Security and Privacy Notes
- Haystack is a GitHub App, not a CLI that runs in your CI. It does not have access to your build environment, secrets, or deployment keys.
- The codebase is read on demand for the PR under review. Haystack does not index your entire repository.
- The coding-agent conversation is read from the location the agent writes it to. If you keep agent conversations in a private system, point Haystack at that system or stub the field.
- All data transfer uses TLS. Haystack stores the diff, the relevant code slices, and the agent conversation for 30 days, then deletes them. You can request earlier deletion from the dashboard.
- Haystack has read access to your pull request comments and check runs. It does not have write access to your default branch or your repository settings.
Comparison With Other PR Triage Tools
Haystack is not the first tool to put AI between a PR and a human reviewer. The distinguishing design choice is that it routes the PR into one of three queues with explicit reasoning, rather than posting inline suggestions on every diff. A few practical differences:
- Cubic (formerly Mrge). Inline review comments on every file. More detailed feedback, but the reviewer still has to read the whole diff. Haystack collapses the triage decision to the PR level.
- Sweep. Writes PR descriptions and answers review questions, but does not produce a queue classification. Haystack is a triage tool; Sweep is a writing assistant.
- Bito, Codereviewer, etc. Inline suggestions, similar to Cubic. No queue concept.
- Greptile, Graphite Reviewer. Inline review plus PR summaries. Closer to Sweep than to Haystack.
The three-bucket queue is the core abstraction. If your team agrees with the bucket model, Haystack will fit. If your team prefers inline review comments, it will feel like a downgrade.
Source and Accuracy Notes
- Haystack product page:
https://haystackeditor.com - May 2026 Show HN:
https://news.ycombinator.com/item?id=48182856(45 points at time of writing) - Earlier Show HN on the canvas IDE:
https://news.ycombinator.com/item?id=41068719(546 points) - YC Launch HN on the editor:
https://news.ycombinator.com/item?id=41648564(328 points) - GitHub repository for the source-available editor:
https://github.com/haystackeditor/haystack-editor(note: the editor is source-available, the PR review product is a separate hosted service)

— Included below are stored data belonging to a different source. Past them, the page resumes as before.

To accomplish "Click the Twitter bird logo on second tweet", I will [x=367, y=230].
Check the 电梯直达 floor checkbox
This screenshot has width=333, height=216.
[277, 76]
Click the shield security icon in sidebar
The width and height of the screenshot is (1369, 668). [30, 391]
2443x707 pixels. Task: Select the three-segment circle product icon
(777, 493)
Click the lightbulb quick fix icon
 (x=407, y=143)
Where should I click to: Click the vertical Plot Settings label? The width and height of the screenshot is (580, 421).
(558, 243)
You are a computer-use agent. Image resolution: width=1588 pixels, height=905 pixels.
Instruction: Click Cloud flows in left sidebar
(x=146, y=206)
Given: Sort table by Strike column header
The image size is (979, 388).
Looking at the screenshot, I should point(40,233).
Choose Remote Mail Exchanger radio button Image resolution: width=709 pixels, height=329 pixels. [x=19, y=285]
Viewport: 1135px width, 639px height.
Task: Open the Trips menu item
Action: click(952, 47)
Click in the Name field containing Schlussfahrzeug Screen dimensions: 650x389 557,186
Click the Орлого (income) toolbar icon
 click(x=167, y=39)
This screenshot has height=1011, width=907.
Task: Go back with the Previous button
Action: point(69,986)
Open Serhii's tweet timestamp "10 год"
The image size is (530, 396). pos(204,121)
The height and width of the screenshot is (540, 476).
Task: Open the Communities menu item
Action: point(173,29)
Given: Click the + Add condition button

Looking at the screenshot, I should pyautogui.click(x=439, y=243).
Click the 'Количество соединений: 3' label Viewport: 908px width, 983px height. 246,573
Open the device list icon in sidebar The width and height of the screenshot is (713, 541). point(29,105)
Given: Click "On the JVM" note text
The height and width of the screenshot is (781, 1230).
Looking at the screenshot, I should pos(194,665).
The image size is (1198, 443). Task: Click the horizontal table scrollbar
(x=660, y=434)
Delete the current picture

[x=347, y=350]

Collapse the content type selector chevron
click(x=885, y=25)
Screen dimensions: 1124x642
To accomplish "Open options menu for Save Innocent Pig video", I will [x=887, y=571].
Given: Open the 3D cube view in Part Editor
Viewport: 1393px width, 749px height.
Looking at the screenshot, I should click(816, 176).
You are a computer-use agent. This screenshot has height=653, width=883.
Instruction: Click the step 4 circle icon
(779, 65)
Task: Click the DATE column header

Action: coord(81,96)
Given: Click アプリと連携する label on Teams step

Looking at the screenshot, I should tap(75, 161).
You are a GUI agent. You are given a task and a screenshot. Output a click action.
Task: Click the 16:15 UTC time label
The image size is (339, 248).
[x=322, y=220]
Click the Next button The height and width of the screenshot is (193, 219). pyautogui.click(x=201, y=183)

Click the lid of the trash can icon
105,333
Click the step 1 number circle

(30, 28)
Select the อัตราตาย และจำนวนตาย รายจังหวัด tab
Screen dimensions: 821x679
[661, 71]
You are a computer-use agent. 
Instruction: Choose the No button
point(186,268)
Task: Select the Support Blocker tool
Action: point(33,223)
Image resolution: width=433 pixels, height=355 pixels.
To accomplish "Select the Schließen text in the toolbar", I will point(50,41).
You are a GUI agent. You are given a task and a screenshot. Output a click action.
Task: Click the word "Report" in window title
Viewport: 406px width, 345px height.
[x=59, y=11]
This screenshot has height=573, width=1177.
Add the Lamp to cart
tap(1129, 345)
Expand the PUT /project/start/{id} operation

The triage queue product is hosted only. There is no self-hosted option yet. The team has stated self-hosting is on the roadmap but has not given a date.
FAQ
Q: Does Haystack work with self-hosted GitHub Enterprise? A: Yes. The GitHub App installs on any GitHub instance that supports GitHub Apps, including GitHub Enterprise Server with the appropriate network configuration.
Q: Can Haystack auto-merge “safe to merge” PRs? A: It can post a check run and a comment. It does not have merge access by default. You can grant merge access in the GitHub App settings if you want full automation, but the team recommends keeping a human in the loop for the actual merge click.
Q: What coding agents does Haystack read conversations from?
A: Out of the box, Claude Code, Codex, and Cursor background agents. Custom agents can be supported by writing the conversation transcript to a path Haystack can read (typically .haystack/conversation.json in the repository).
Q: How long does triage take? A: Most PRs are triaged in under 30 seconds. Large PRs (over 1,000 changed lines) can take two to three minutes because Haystack reads more of the surrounding code.
Q: Is the Haystack Editor still maintained? A: Yes, but the focus is on the PR review product. The editor receives bug fixes and platform compatibility updates (Linux, Windows), not new features.
Conclusion
Haystack solves a specific, well-defined problem: the flood of agent-generated pull requests exceeds human review capacity, and the existing inline-review AI tools do not change that. The three-bucket triage queue is a concrete, configurable model that maps directly to how engineering teams already think about PRs. If your team is drowning in PR notifications, Haystack is worth a one-week shadow trial.